The peculiar thing is that graphical slider bars have been around for eons, yet Microsoft was somehow granted a patent (D554,140) for the concept. Microsoft uses the slider bars in various bits of its software, for example to set audio volume, fill color levels, or the zoom scale of a document or web page.
Last month, Microsoft presented the patent along with eight others as evidence in its lawsuit against Corel, which it says copied the design of Microsoft Office in its own Home Office software.
The patents were admitted to back up Microsoft’s claim that Corel copied the design of the ‘ribbon bar’ used in Microsoft Office. In Corel’s software, users can switch between normal or “Microsoft Office Mode”, which looks eerily similar to the Redmond firm’s office suite. Naturally, Microsoft doesn’t like that, and is demanding that Corel hand over all (yes, all) of the profits it’s made from Home Office.
“If Corel is found to infringe even one of Microsoft’s design patents through even the smallest part of Corel Home Office, current Federal Circuit law entitles Microsoft to all of Corel’s profits for the entire product,” explained Vera Ranieri, staff attorney at the EFF, when handing out the ‘award’ to Microsoft. “Not the profits that can be attributed to the design. Not the value that the design adds to a product.

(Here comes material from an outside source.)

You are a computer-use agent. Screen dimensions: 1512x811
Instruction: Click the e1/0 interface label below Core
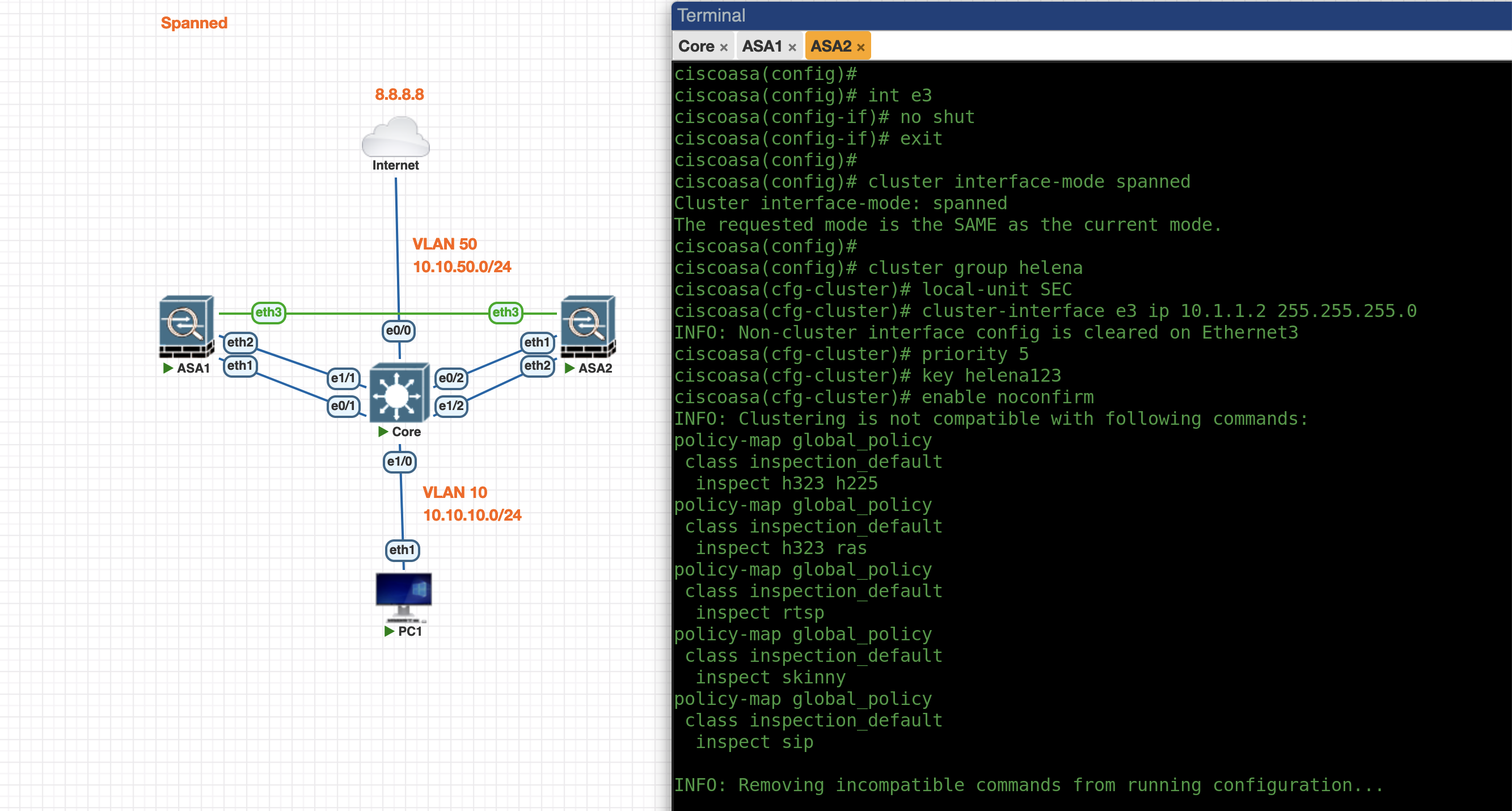399,461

All of the profit from Corel Home Office.”
To be fair to Microsoft, it’s also citing more credible patents in the case, including the use of Help windows overlaying a document, tabbed groups of menu functions, panel and text sizes in the Home Office interface, and more.

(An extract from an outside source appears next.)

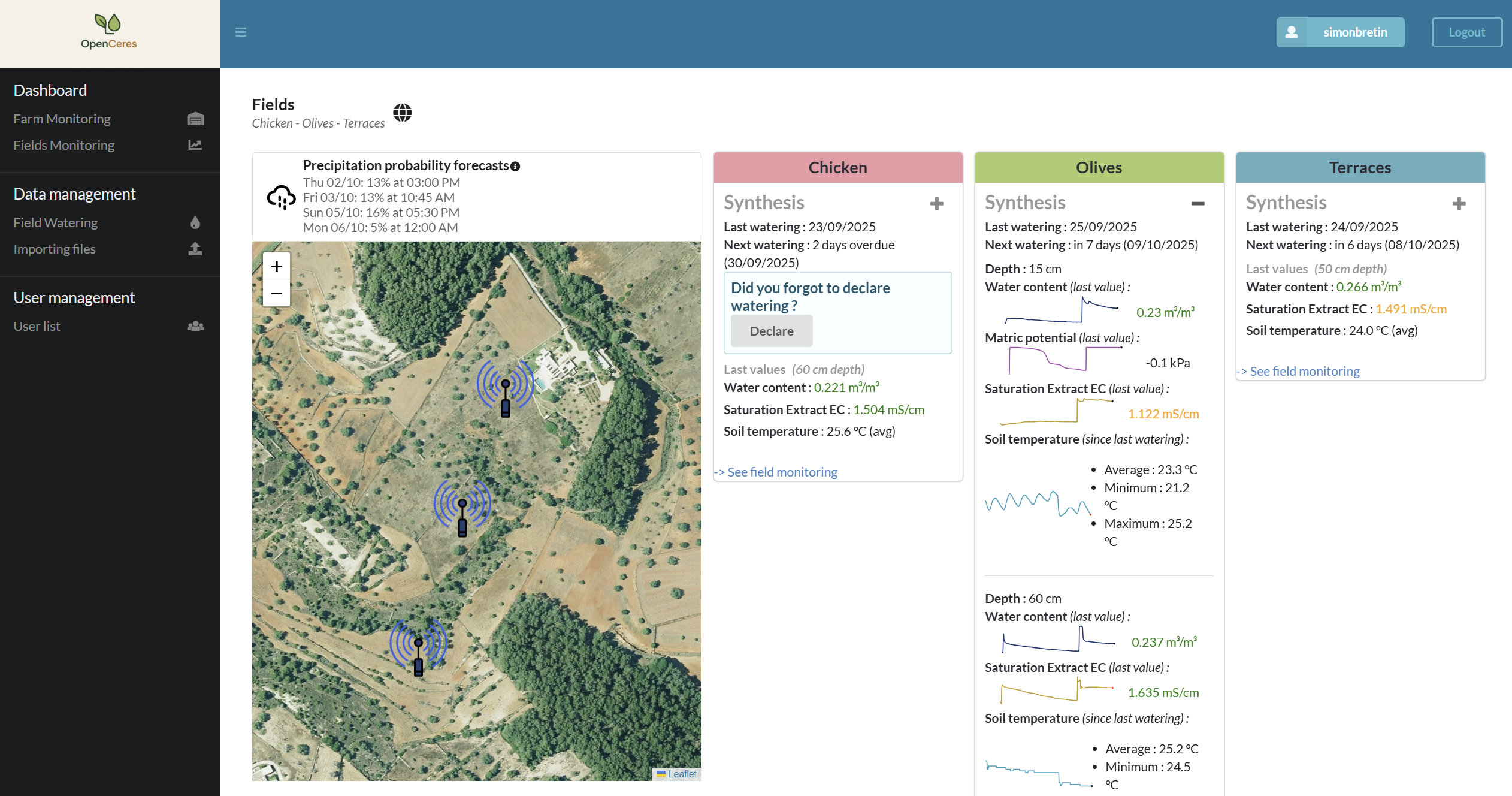This screenshot has height=796, width=1512.
Task: Click the globe icon beside the Fields title
Action: click(403, 112)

“Corel has thus deliberately capitalized on the ready familiarity and rich functionality of the Microsoft interfaces and has taken advantage of Microsoft’s years of effort and hundreds of millions of dollars of investment in those interfaces,” Microsoft says in its lawsuit. “Microsoft has warned Corel on multiple occasions regarding its blatant copying of the Microsoft interfaces. Despite those warnings, Corel has continued its infringement unabated. Corel’s own actions are thus directly responsible for this lawsuit.”
As well as claiming all of Corel’s profits, Microsoft wants the Canadian firm to do the honors of covering its legal fees for the case as well.